Consider that the administration has done the following:

-- Forced Japan to accept restraints on auto exports. The agreement set total Japanese auto exports at 1.68 million vehicles in 1981-82, 8 percent below 1980 exports. Two years later the level was permitted to rise to 1.85 million.(33) Clifford Winston of the Brookings Institution found that the import limits have actually cost jobs in the U.S. auto industry by making it possible for the sheltered American automakers to raise prices and limit production. In 1984, Winston writes in Blind Intersection? Policy and the Automobile Industry, 32,000 jobs were lost, U.S. production fell by 300,000 units, and profits for U.S. firms increased $8.9 billion. The quotas have also made the Japanese firms potentially more formidable rivals because they have begun building assembly plants in the United States.(34) They also shifted production to larger cars, introducing to American firms competition they did not have before the quotas were created. In 1984, it was estimated that higher prices for domestic and imported cars cost consumers $2.2 billion a year.(35) At the height of the dollar's exchange rate with the yen in 1984-85, the quotas were costing American consumers the equivalent of $11 billion a year.(36)

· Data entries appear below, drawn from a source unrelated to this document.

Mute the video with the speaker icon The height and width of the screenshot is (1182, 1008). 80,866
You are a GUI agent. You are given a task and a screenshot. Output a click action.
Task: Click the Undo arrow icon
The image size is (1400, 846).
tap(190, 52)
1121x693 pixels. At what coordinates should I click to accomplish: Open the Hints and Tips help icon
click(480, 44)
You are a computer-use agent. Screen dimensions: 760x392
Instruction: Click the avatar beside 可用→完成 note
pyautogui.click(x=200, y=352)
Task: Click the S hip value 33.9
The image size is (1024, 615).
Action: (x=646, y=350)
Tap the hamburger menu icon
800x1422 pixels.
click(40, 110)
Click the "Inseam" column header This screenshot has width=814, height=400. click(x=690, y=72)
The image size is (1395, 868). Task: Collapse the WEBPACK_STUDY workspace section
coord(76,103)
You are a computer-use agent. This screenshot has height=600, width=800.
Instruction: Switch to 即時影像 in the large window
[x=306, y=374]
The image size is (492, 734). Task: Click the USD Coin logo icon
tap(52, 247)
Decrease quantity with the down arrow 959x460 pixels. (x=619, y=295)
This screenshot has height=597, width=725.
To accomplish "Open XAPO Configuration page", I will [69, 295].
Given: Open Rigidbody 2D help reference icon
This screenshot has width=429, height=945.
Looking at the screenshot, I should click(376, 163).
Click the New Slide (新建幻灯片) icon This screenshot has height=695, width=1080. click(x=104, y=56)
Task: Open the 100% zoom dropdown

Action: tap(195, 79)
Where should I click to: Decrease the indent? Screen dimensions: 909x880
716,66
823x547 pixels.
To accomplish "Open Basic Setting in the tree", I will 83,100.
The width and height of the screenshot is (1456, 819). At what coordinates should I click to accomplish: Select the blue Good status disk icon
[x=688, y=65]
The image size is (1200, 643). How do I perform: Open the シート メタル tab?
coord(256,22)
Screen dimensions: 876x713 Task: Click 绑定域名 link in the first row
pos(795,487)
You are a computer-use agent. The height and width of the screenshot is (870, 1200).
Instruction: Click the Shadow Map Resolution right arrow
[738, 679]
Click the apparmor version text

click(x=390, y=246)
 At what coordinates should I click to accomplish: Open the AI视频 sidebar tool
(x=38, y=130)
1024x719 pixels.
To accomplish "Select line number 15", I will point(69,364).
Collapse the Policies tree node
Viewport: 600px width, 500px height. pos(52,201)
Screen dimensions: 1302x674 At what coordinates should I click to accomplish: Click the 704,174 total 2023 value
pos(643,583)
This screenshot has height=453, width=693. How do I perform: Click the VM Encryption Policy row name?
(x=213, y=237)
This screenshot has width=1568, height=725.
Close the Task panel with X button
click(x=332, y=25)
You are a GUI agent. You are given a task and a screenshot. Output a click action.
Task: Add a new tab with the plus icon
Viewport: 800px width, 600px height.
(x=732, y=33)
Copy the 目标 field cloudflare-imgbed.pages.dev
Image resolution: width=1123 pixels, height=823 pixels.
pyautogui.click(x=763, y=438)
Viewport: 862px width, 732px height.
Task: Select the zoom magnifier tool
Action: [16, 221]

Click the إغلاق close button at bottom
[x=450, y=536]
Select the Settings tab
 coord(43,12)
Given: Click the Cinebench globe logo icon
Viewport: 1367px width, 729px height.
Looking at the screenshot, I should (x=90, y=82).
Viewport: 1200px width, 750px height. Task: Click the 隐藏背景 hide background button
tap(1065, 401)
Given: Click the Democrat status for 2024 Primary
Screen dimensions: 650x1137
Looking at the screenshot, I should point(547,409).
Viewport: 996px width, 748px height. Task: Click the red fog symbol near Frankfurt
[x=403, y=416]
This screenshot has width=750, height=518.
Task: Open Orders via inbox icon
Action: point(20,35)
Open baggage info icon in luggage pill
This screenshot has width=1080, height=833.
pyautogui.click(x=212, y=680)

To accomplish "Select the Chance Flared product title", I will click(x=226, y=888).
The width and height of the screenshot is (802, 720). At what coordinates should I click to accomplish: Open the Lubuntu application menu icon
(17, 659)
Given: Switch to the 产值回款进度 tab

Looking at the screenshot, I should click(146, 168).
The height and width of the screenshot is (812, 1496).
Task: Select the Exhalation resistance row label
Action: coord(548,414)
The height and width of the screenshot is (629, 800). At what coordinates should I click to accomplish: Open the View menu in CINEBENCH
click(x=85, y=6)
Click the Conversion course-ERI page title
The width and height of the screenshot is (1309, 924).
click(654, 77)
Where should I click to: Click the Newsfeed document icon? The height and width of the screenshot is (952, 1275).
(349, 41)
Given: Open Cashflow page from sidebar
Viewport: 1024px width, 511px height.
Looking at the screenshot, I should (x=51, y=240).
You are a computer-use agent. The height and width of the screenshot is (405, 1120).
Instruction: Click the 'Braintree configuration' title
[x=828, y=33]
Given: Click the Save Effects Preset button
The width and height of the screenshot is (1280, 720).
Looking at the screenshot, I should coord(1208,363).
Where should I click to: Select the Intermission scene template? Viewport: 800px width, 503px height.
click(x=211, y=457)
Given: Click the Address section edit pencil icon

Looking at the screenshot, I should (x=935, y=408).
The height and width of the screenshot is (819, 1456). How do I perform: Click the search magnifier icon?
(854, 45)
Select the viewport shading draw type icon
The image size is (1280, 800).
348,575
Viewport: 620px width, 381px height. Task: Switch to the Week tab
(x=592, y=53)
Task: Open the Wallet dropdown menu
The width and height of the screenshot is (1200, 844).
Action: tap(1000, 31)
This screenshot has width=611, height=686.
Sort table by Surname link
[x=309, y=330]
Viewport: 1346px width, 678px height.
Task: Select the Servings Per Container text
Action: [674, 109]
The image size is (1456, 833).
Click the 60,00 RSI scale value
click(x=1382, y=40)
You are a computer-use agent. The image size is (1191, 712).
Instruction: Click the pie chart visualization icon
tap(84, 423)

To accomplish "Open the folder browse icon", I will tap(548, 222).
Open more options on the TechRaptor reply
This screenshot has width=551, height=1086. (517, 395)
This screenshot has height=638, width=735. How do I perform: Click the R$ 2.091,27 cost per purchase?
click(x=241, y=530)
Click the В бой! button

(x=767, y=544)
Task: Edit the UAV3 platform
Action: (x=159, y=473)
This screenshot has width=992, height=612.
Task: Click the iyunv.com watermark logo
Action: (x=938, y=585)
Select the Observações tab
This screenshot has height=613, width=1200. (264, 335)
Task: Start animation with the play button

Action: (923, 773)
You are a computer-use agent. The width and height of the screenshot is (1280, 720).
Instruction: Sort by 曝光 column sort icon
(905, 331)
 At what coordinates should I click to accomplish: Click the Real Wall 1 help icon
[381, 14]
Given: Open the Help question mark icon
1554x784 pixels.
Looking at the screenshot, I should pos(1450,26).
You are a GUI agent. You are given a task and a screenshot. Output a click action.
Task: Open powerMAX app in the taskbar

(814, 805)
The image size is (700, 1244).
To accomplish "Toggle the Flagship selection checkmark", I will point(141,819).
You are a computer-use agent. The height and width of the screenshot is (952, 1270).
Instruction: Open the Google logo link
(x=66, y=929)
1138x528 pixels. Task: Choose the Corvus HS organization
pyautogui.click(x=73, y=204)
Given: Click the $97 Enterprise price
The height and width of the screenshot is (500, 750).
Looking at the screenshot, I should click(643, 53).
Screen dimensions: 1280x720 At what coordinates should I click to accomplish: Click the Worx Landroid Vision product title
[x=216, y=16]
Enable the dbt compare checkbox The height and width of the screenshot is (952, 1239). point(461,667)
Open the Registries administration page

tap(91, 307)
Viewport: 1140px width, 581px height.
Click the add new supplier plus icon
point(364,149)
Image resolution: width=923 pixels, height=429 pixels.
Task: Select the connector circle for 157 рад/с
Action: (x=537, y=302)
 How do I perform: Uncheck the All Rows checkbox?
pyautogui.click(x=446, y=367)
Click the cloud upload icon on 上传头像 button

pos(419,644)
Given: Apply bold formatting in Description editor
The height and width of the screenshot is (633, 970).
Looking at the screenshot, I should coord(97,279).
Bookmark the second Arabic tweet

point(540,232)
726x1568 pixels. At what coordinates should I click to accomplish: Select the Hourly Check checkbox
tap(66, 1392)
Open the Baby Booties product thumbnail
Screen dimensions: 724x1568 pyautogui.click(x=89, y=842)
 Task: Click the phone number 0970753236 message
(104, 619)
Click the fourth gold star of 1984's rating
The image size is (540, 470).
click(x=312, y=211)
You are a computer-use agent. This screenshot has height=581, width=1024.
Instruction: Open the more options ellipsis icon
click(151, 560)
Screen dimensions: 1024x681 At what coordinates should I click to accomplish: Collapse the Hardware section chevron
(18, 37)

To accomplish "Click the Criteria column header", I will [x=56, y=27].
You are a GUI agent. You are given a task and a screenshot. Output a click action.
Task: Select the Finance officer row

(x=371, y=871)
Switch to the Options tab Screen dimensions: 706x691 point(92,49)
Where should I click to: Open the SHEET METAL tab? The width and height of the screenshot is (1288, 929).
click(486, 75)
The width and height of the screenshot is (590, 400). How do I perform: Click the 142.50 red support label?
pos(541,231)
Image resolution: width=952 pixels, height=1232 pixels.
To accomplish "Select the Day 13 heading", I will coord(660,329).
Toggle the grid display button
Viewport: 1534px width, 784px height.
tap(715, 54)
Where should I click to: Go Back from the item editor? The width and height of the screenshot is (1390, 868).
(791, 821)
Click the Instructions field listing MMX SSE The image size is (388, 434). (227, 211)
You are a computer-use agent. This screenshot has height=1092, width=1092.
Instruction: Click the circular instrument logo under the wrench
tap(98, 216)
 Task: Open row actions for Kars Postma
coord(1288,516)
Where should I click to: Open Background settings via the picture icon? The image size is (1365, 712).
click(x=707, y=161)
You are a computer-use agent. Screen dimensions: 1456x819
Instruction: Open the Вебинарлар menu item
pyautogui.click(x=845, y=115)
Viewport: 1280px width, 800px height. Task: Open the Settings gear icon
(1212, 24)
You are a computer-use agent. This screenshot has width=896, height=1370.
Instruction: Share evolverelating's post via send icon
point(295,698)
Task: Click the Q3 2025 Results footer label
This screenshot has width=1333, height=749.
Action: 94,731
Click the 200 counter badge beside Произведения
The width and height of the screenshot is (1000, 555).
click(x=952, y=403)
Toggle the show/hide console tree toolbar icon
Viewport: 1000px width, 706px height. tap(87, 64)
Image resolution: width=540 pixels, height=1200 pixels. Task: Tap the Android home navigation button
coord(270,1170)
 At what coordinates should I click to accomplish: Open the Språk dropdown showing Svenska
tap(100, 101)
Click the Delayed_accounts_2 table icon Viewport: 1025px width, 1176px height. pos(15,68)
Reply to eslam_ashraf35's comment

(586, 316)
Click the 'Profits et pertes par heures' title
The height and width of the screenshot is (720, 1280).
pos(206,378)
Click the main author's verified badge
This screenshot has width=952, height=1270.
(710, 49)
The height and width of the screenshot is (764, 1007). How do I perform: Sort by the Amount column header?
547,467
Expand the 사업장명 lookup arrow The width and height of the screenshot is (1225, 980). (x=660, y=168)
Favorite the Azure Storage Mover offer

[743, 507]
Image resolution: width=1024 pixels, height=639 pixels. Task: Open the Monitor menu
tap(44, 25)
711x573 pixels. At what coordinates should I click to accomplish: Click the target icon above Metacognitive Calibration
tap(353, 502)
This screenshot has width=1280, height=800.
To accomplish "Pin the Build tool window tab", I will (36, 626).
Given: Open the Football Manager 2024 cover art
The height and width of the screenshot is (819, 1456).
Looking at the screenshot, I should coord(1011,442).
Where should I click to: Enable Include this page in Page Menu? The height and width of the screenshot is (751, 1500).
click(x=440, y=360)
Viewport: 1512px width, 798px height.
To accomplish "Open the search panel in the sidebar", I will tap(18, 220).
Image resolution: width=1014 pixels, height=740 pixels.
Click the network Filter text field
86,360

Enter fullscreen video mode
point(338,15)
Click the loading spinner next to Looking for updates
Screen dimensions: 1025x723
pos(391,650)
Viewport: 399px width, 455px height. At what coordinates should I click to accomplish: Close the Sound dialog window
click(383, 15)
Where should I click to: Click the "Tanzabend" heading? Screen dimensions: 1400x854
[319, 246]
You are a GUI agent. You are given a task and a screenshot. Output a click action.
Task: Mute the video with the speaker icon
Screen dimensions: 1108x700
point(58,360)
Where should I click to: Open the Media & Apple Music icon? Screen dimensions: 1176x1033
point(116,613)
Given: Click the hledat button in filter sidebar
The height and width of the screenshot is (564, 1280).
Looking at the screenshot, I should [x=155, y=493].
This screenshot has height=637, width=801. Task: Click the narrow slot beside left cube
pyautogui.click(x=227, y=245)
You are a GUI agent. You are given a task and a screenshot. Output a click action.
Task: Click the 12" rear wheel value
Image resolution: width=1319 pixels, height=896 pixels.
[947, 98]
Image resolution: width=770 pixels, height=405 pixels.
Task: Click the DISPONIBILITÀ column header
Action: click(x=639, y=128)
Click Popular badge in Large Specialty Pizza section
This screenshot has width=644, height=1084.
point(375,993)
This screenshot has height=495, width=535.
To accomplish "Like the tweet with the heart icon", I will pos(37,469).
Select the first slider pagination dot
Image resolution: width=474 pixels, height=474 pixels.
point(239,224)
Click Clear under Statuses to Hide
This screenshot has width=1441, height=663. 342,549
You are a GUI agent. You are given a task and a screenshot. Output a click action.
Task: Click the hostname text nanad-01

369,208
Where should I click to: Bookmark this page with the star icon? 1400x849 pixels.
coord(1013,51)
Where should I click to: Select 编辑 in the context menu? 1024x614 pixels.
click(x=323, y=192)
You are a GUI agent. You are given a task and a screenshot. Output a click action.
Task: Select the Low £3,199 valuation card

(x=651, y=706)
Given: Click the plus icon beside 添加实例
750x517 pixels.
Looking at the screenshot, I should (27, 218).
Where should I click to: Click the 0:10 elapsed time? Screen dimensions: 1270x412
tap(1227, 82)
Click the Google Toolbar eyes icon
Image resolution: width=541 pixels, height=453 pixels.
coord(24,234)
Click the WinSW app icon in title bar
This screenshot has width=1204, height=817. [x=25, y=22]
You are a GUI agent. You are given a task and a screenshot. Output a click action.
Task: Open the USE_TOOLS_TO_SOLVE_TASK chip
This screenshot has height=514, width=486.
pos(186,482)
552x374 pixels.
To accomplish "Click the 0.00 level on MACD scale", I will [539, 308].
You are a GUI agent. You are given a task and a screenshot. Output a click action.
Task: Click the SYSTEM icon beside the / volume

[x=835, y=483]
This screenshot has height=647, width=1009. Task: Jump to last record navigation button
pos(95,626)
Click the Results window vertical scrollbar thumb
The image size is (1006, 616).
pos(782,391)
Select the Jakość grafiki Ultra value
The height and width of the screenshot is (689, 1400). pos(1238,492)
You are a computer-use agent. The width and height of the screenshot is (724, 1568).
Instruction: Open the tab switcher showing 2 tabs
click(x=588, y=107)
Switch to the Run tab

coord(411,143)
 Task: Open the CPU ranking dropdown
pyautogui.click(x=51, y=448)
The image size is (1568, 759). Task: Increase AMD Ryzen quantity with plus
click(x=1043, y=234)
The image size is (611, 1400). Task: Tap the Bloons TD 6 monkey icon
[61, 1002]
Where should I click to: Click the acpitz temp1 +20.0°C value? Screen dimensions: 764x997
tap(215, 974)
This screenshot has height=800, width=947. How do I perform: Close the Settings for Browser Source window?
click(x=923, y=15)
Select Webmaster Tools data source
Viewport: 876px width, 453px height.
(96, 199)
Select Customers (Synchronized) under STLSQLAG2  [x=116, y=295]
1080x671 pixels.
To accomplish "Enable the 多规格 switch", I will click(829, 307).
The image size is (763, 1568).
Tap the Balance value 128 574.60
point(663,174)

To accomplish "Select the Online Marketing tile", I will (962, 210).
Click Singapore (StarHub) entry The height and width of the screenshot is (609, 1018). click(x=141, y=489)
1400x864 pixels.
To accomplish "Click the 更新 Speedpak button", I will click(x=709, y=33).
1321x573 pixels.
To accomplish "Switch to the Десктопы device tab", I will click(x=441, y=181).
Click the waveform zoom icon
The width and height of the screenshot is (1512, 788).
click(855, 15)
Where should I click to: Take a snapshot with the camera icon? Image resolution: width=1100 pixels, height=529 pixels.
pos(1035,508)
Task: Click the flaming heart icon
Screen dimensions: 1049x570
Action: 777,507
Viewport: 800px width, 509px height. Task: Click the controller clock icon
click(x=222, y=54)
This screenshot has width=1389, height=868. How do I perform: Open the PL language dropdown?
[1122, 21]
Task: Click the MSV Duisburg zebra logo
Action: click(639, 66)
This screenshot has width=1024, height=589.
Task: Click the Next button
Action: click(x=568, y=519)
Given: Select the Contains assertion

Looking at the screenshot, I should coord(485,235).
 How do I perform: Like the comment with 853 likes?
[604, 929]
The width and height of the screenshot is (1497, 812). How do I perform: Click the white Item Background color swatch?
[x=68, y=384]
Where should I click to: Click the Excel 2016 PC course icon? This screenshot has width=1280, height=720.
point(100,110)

-- Tightened up considerably the quotas on imported sugar. Imports fell from an annual average of 4.85 million tons in 1979-81 to an annual average of 2.86 million tons in 1982-86. Not only did this continued practice force Americans to spend more than other consumers for sugar, but it created hardships for Latin American countries and the Philippines, which depend on sugar exports for economic development. The quota program undermined President Reagan's Caribbean Basin Initiative and intensified the international debt crisis.(37)

-- Negotiated to increase restrictiveness of the Multifiber Arrangement and extended restrictions to previously unrestricted textiles. The administration unilaterally changed the rule of origin in order to restrict textile and apparel imports further and imposed a special ceiling on textiles from the People's Republic of China.(38) Finally, it pressured Hong Kong, Taiwan, and South Korea, the largest exporters of textiles and apparel to the United States, into highly restrictive bilateral agreements. All told, textile and apparel restrictions cost Americans more than $20 billion a year.(39) The Reagan administration has stated several times that textile and apparel imports should grow no faster than the domestic market.(40)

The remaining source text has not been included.